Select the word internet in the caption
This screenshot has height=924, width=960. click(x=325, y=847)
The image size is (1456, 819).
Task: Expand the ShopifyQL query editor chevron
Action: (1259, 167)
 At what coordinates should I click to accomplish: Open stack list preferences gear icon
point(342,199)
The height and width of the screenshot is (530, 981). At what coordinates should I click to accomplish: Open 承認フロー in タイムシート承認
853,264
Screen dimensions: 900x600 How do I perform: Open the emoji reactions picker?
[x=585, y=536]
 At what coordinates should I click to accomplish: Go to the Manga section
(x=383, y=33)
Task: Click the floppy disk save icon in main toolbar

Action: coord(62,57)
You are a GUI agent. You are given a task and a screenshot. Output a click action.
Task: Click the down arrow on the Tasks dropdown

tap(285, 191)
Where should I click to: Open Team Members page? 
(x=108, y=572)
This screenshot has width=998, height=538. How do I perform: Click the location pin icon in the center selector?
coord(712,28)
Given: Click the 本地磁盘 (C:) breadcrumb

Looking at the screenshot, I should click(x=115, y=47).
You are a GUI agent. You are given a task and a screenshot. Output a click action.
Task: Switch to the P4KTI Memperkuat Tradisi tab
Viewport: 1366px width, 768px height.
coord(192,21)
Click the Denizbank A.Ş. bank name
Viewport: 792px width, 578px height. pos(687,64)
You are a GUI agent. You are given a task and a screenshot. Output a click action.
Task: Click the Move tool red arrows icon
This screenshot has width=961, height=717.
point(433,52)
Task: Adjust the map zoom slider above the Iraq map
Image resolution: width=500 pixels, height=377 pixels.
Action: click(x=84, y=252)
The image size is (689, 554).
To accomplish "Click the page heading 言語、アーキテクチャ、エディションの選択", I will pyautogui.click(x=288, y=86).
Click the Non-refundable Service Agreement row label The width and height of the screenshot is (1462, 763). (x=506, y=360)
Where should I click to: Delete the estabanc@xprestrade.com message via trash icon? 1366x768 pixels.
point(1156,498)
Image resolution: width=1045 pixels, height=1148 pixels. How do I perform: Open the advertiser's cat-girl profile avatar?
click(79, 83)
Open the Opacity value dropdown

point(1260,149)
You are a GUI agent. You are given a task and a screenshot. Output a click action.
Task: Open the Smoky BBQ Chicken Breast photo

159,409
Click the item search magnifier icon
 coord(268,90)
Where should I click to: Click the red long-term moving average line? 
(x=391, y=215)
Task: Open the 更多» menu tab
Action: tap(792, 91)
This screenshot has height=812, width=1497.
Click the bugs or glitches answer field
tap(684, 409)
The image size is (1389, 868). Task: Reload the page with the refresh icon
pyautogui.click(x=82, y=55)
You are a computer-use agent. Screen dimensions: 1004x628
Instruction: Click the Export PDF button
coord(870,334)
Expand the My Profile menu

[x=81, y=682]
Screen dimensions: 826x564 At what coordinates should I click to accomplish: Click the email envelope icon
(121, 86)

Requirement - Reproduce the rows verbatim, from the first row through the line containing "coord(192,21)".

Response to the task -
Select the word internet in the caption
This screenshot has height=924, width=960. click(x=325, y=847)
The image size is (1456, 819).
Task: Expand the ShopifyQL query editor chevron
Action: (1259, 167)
 At what coordinates should I click to accomplish: Open stack list preferences gear icon
point(342,199)
The height and width of the screenshot is (530, 981). At what coordinates should I click to accomplish: Open 承認フロー in タイムシート承認
853,264
Screen dimensions: 900x600 How do I perform: Open the emoji reactions picker?
[x=585, y=536]
 At what coordinates should I click to accomplish: Go to the Manga section
(x=383, y=33)
Task: Click the floppy disk save icon in main toolbar

Action: coord(62,57)
You are a GUI agent. You are given a task and a screenshot. Output a click action.
Task: Click the down arrow on the Tasks dropdown

tap(285, 191)
Where should I click to: Open Team Members page? 
(x=108, y=572)
This screenshot has width=998, height=538. How do I perform: Click the location pin icon in the center selector?
coord(712,28)
Given: Click the 本地磁盘 (C:) breadcrumb

Looking at the screenshot, I should click(x=115, y=47).
You are a GUI agent. You are given a task and a screenshot. Output a click action.
Task: Switch to the P4KTI Memperkuat Tradisi tab
Viewport: 1366px width, 768px height.
coord(192,21)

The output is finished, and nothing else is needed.